PROVIDED ENTRIES START
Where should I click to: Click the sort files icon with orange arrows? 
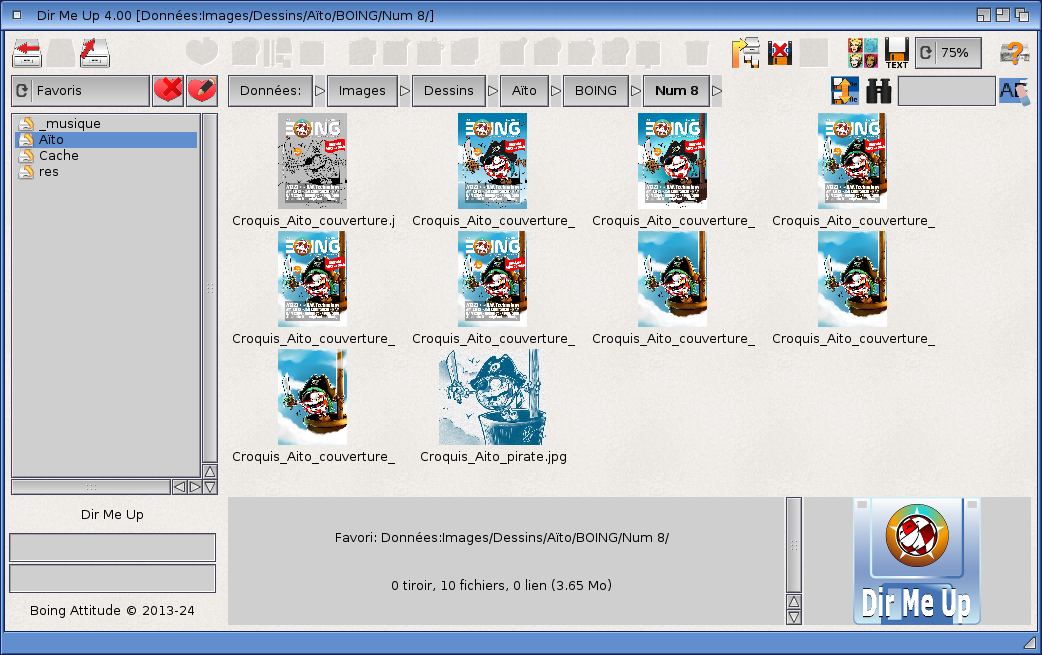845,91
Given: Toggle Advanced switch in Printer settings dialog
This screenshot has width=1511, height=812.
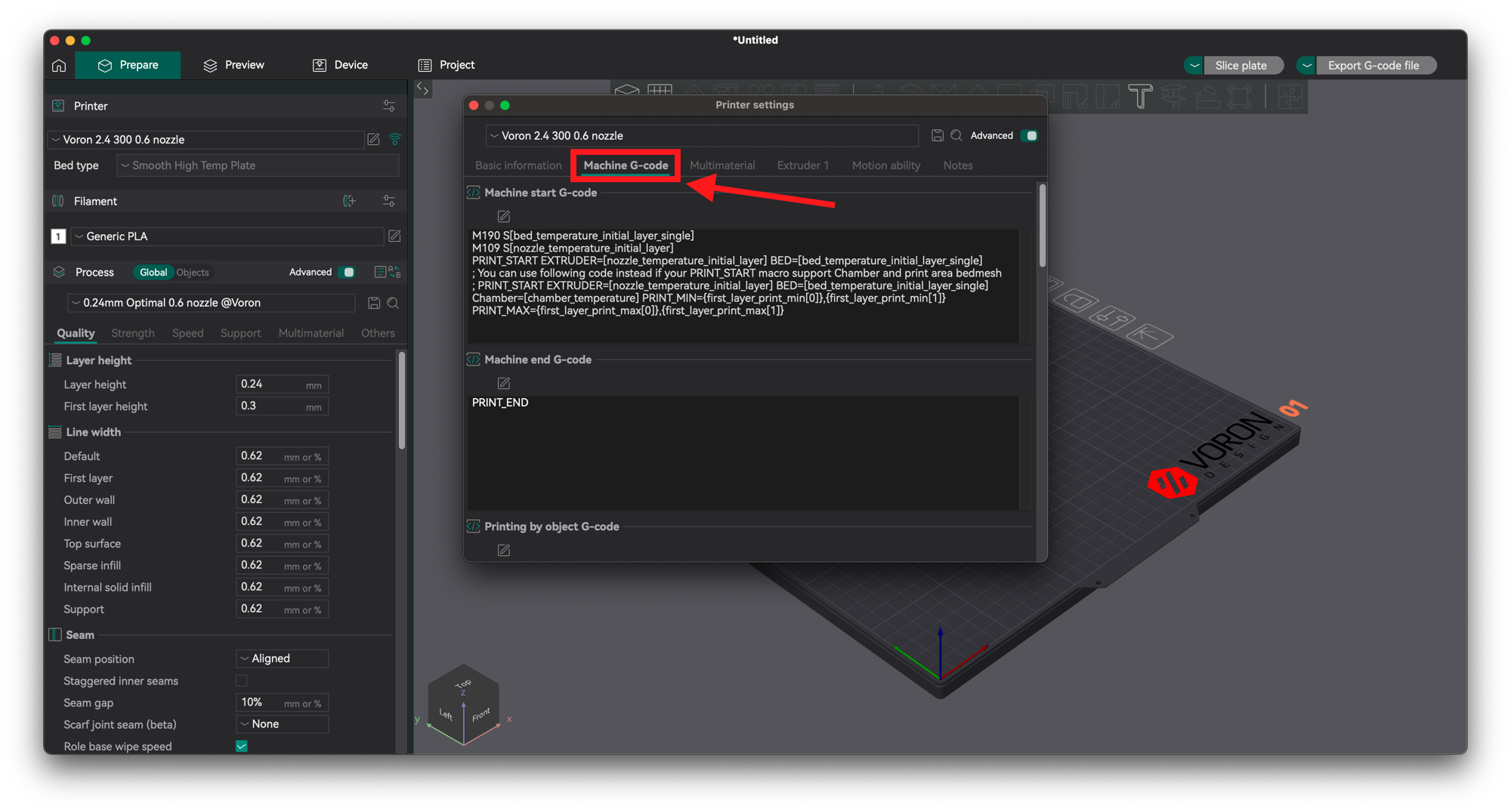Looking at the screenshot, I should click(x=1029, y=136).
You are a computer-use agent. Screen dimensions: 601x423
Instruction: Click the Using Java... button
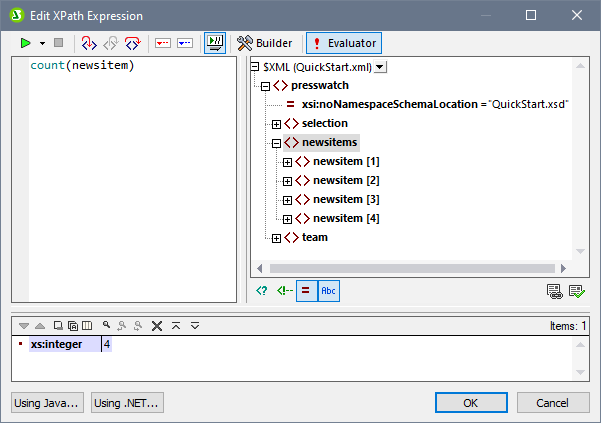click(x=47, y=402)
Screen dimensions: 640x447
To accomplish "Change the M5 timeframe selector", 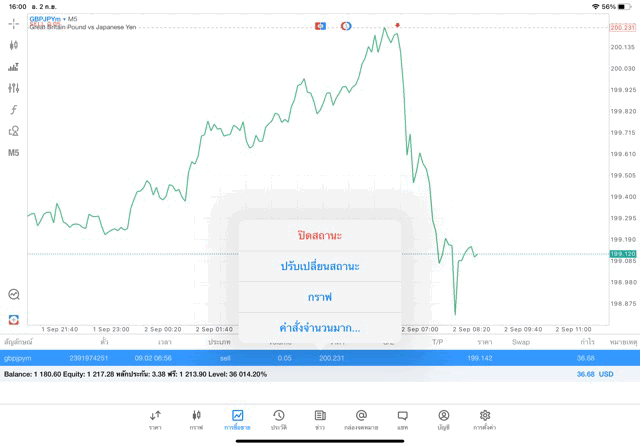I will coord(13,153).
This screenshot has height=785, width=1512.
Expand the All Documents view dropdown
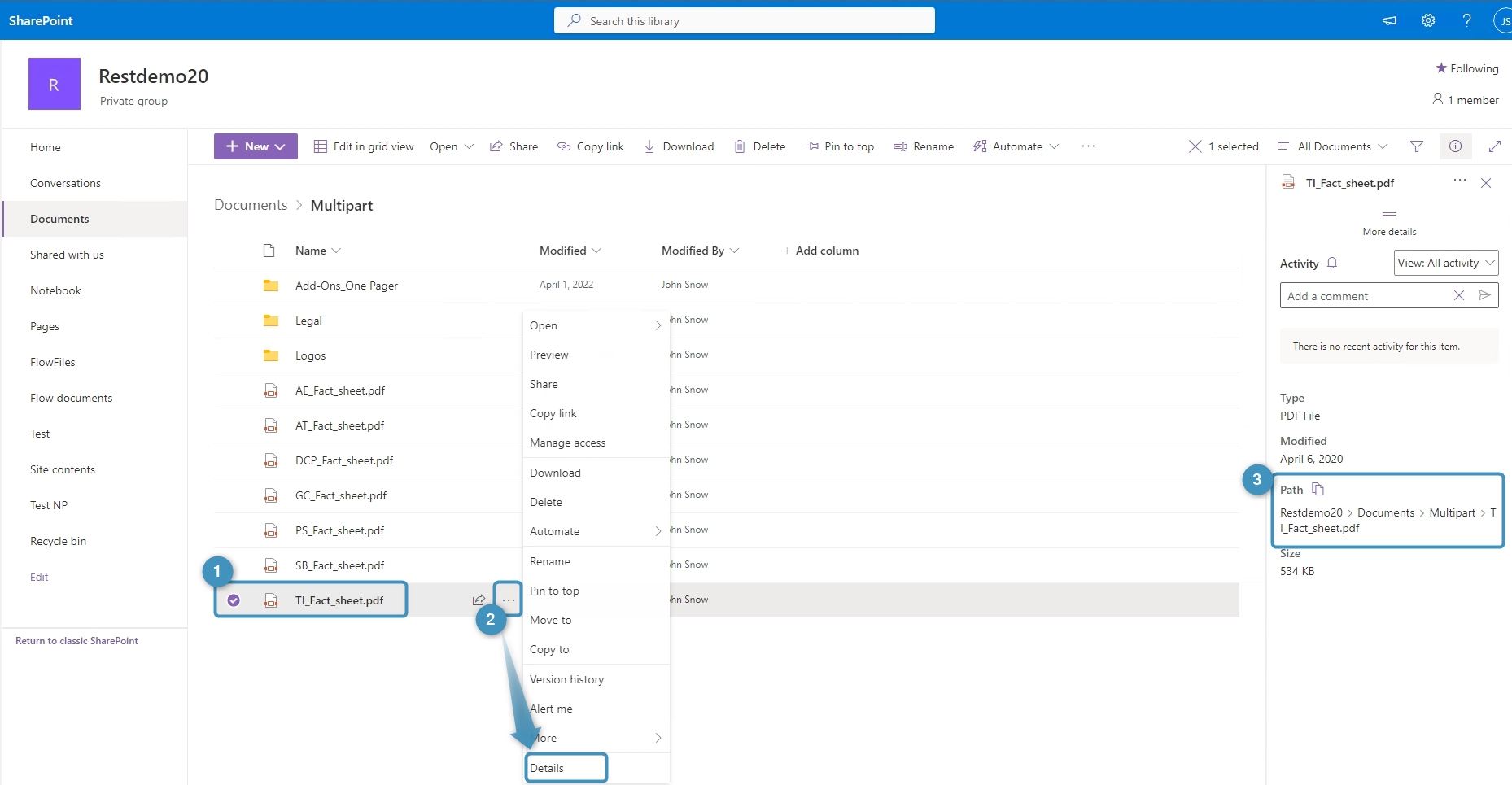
PROVIDED ENTRIES END
__WHAT NEEDS TO BE DONE__: Please copy each line of the records above that holds the word "dimensions".

__ANSWER TO THE EXERCISE__:
You are a computer-use agent. Screen dimensions: 601x423
Screen dimensions: 640x447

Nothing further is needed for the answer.